By Dennis Drayna, Ph.D.
Fall 2005

Recent research in Cameroon, West Africa, has uncovered the existence of an entire group of previously unknown families in which

stuttering occurs as a simple inherited trait. Through the cooperation of the Speak Clear Association of Cameroon (SCAC) and the  Stuttering Home Page maintained at Mankato State University, researchers had previously identified a single Cameroonian family of 100 individuals, 45 of whom stutter.

This unusual family motivated more field studies in Cameroon. These studies have now shown that as remarkable as this family is, they're not unique. Researchers have now identified 4 additional large families, ranging in size from 25 to 80 individuals, and in all
of these families, almost half of the individuals stutter.
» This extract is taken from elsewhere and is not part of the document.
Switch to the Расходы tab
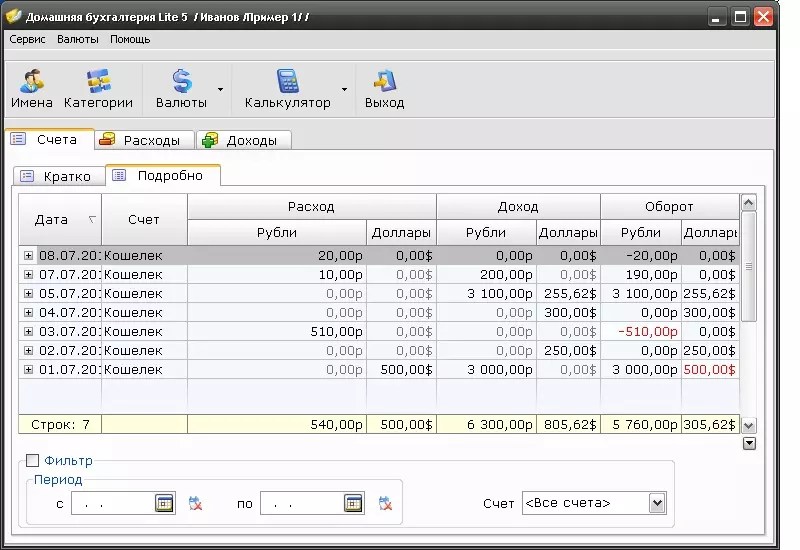 pos(144,140)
All the families found so far come from a single region in Cameroon's Northwest Province, suggesting there might be some common inherited factor at work in
these families.

"These families provide hope that we'll be able to identify the gene that appears to be at work to cause stuttering in these families" said Dr. Dennis Drayna, who works at the National Institute on Deafness and Other Communication Disorders, in Bethesda, Maryland. "Even though most stuttering doesn't seem to occur in such large family groups, finding the cause of stuttering in these families may provide important clues to the identity of other causes of this puzzling disorder", he said.

This work is supported by the National Institutes of Health.